Automated Map Production Workflow
Producing professional print maps requires automating multi-step styling, export, and reporting around GIS datasets. ModelBuilder iteratively processes feature layers by applying cartographic representations for points, lines and polygons including appropriate symbology, nested scale dependencies, and label formatting. A script tool handles dynamic text, legend, and scale bar placement customized to layout dimensions. Final scripts export outputs at the right DPI and dimensions for printing and bundle pages together with formatted cover pages and tables of contents for release.
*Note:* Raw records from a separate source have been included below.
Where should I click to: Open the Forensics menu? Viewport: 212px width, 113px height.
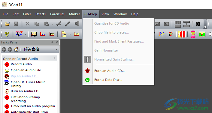pyautogui.click(x=57, y=14)
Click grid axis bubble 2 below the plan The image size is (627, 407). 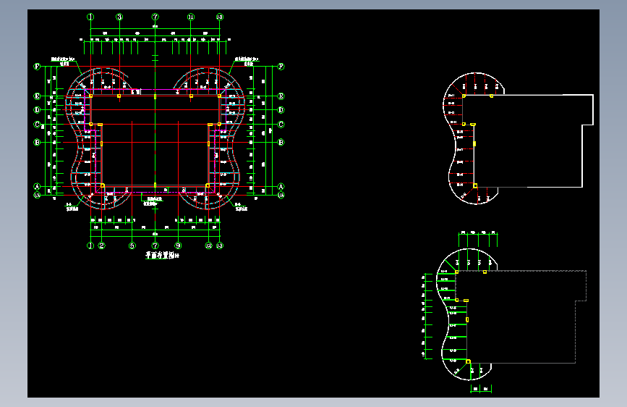tap(101, 246)
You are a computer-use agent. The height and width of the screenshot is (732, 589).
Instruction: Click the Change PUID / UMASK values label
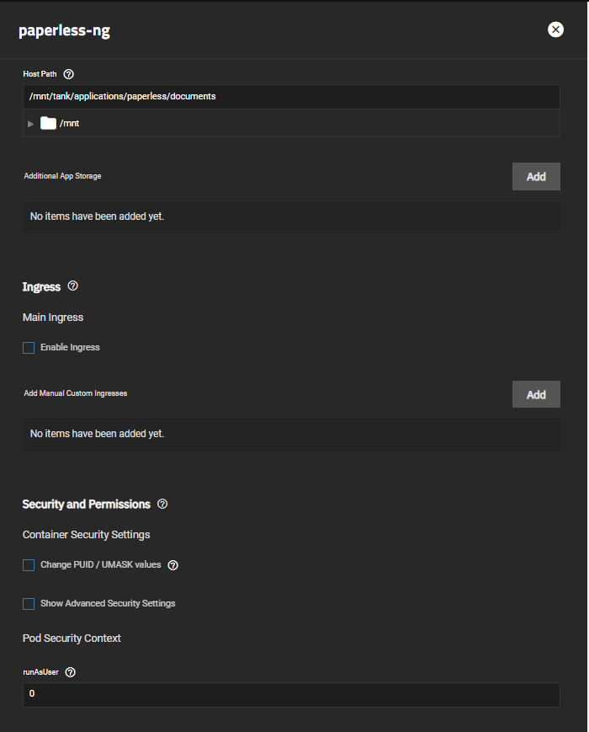pyautogui.click(x=101, y=564)
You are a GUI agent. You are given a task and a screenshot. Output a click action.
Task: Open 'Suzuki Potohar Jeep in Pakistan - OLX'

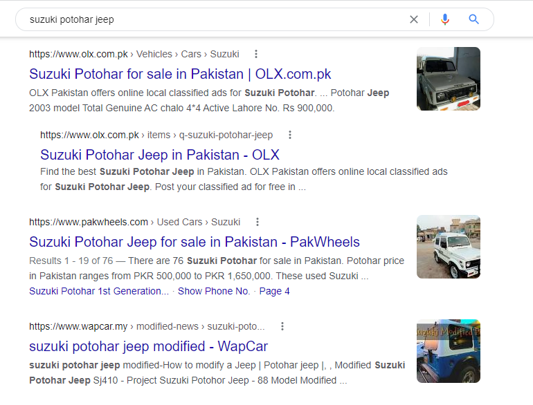pyautogui.click(x=160, y=155)
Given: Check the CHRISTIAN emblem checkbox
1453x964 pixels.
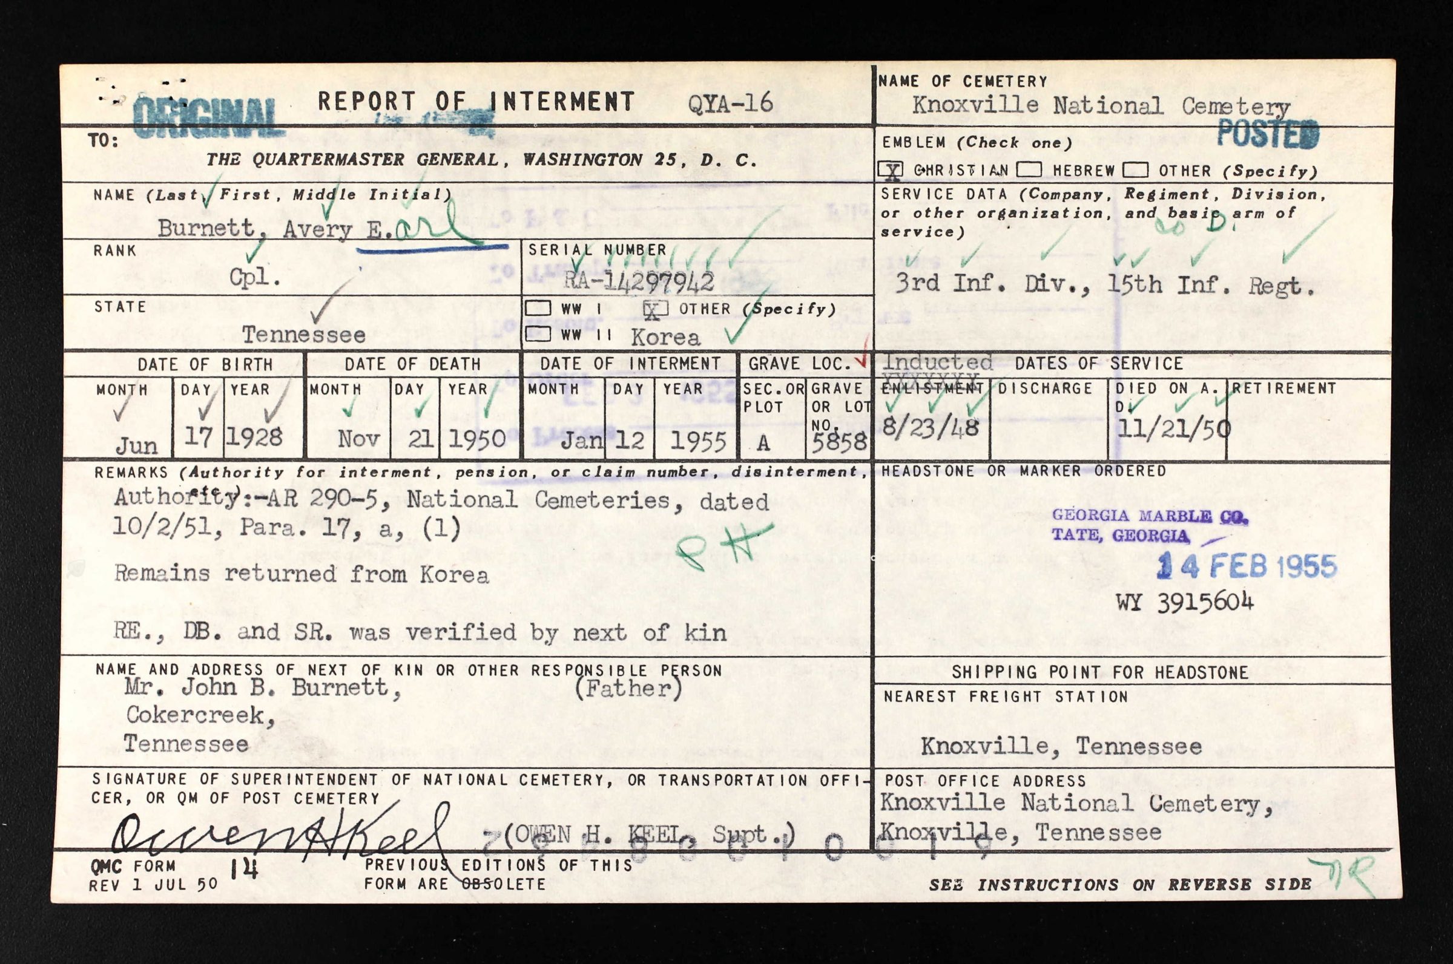Looking at the screenshot, I should [891, 169].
Automated Spatial Analysis Workflow
Many GIS studies require repeatable sequences of geospatial analysis tools to prepare, process, model, and summarize research data. Workflows first preprocess datasets such as DEM terrain scans requiring smoothing, sun angle shading, edge conditioning, and water flattening transforms before analysis. Core logic for suitability modeling, least cost pathway, viewshed delineation, spatial interpolation and others automated in Python script tools. Parameters control re-running for alternative scenarios. Final tools handle stitching raster mosaics, converting formats for delivery, calculating statistics, exporting charts, and publishing services to share outputs interactively.